═══ Source material

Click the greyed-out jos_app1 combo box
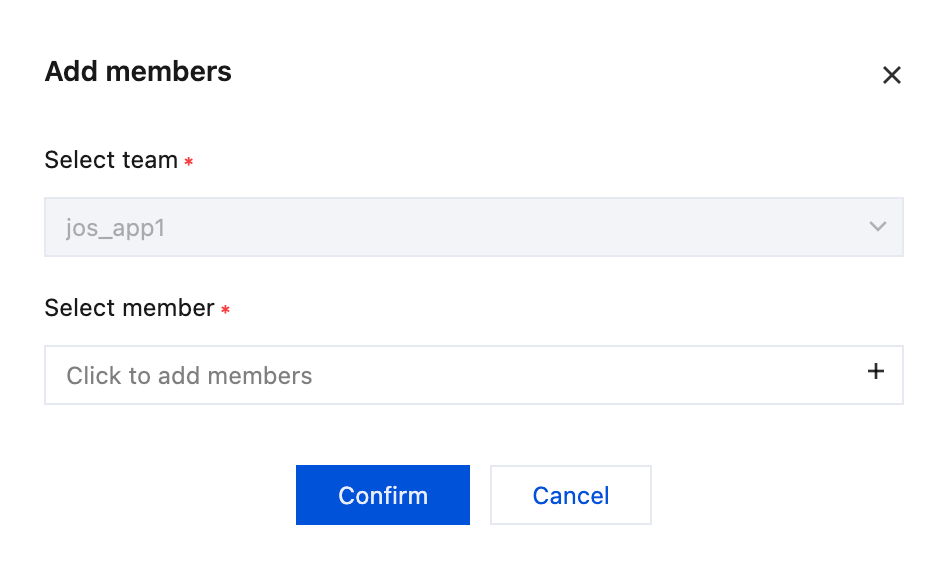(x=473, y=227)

══════
═══ Source material

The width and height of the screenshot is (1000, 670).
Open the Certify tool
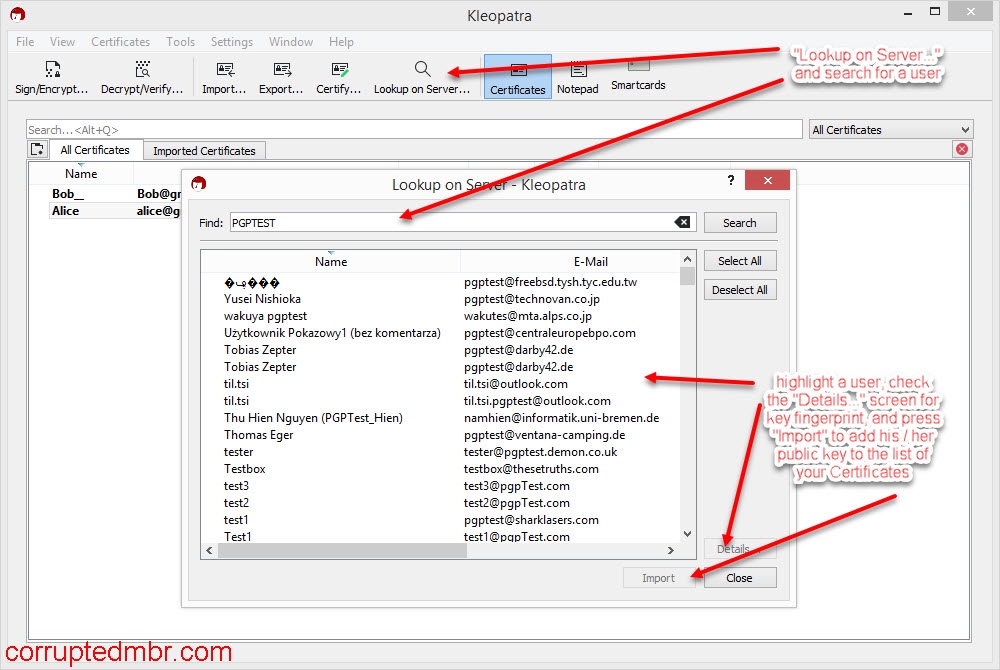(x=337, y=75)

══════

Request:
Repeat the rows in the stretch from the line containing "The width and" through the line containing "(x=337, y=75)", both ends included, with the requests. Shift each coordinate in the answers by adding 80 to every number, and leave the pictures out.

Response to the exercise:
The width and height of the screenshot is (1000, 670).
Open the Certify tool
(x=417, y=155)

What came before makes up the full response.